Fingers in his hair, she leaned down to peer at his face. “I take it it’s gone. How does it feel to be as powerless as a mortal?”
He opened his eyes to glare. “It’s not funny.”
“Do I look like I’m laughing?”
“I spent the first few days sick to my stomach and barely able to move. It was like having a blanket thrown over my senses.”
“And now?”
“And now I’m dealing with it.”
She poked him in the shoulder. It was like touching velvet-wrapped steel. “Grumpy, grumpy.”
He gave a soft snarl of annoyance, and she pursed her lips to keep the smile in. She pushed down on his shoulders, beckoning him to dunk under the water. He obeyed, and when he emerged, she rose from the tiles and grabbed the towel she’d left on the sink. “I’m going to find you some clothes.”
“I have—”
“Oh, no. Those are going right to the laundress. And you’ll get them back only if she can make them smell decent again. Until then, you’ll wear whatever I give you.”
She handed him the towel, but didn’t let go as his hand closed around it. “You’ve become a tyrant, Princess,” he said.
She rolled her eyes and released the towel, turning as he stood in a mighty movement, water sloshing everywhere. It was an effort not to peek over her shoulder.
Don’t you even dare, a voice hissed in her head.
Right. She’d call that voice Common Sense—and she’d listen to it from now on.
Striding into her closet, she went to the dresser in the back and knelt before the bottom drawer, opening it to reveal folded men’s undershorts, shirts, and pants.
For a moment, she stared at Sam’s old clothes, breathing in the faint smell of him clinging to the fabric. She hadn’t mustered the strength to go to his grave yet, but—
“You don’t have to give those to me,” Rowan said from behind her. She started a bit, and twisted in pla
ce to face him. He was so damn stealthy.
Aelin tried not to look too jolted by the sight of him with the towel wrapped around his hips, at the tan and muscled body that gleamed with the oils of the bath, at the scars crisscrossing it like the stripes of a great cat. Even Common Sense was at a loss for words.

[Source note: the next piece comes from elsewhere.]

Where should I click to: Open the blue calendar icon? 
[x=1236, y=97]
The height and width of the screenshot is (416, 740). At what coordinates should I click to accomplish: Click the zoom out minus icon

Her mouth was a little dry as she said, “Clean clothes are scarce in the house right now, and these are of no use sitting here.” She pulled out a shirt and held it up. “I hope it fits.” Sam had been eighteen when he died; Rowan was a warrior honed by three centuries of training and battle.
She pulled out undershorts and pants. “I’ll get you proper clothes tomorrow. I’m pretty sure you’ll start a riot if the women of Rifthold see you walking down the streets in nothing but a towel.”
Rowan huffed a laugh and strode to the clothes hanging along one wall of the closet: dresses, tunics, jackets, shirts … “You wore all this?” She nodded and uncoiled to her feet. He flicked through some of the dresses and embroidered tunics. “These are … very beautiful,” he admitted.
“I would have pegged you for a proud member of the anti-finery crowd.”
“Clothes are weapons, too,” he said, pausing on a black velvet gown. Its tight sleeves and front were unadorned, the neckline skimming just beneath the collarbones, unremarkable save for the tendrils of embroidered, shimmering gold creeping over the shoulders. Rowan angled the dress to look at the back—the true masterpiece. The gold embroidery continued from the shoulders, sweeping to form a serpentine dragon, its maw roaring toward the neck, the body curving down until the narrow tail formed the border of the lengthened train. Rowan loosed a breath. “I like this one best.”
She fingered the solid black velvet sleeve. “I saw it in a shop when I was sixteen and bought it immediately. But when the dress was delivered a few weeks later, it seemed too … old. It overpowered the girl I was. So I never wore it, and it’s hung here for three years.”
He ran a scarred finger down the golden spine of the dragon. “You’re not that girl anymore,” he said softly. “Someday, I want to see you wear this.”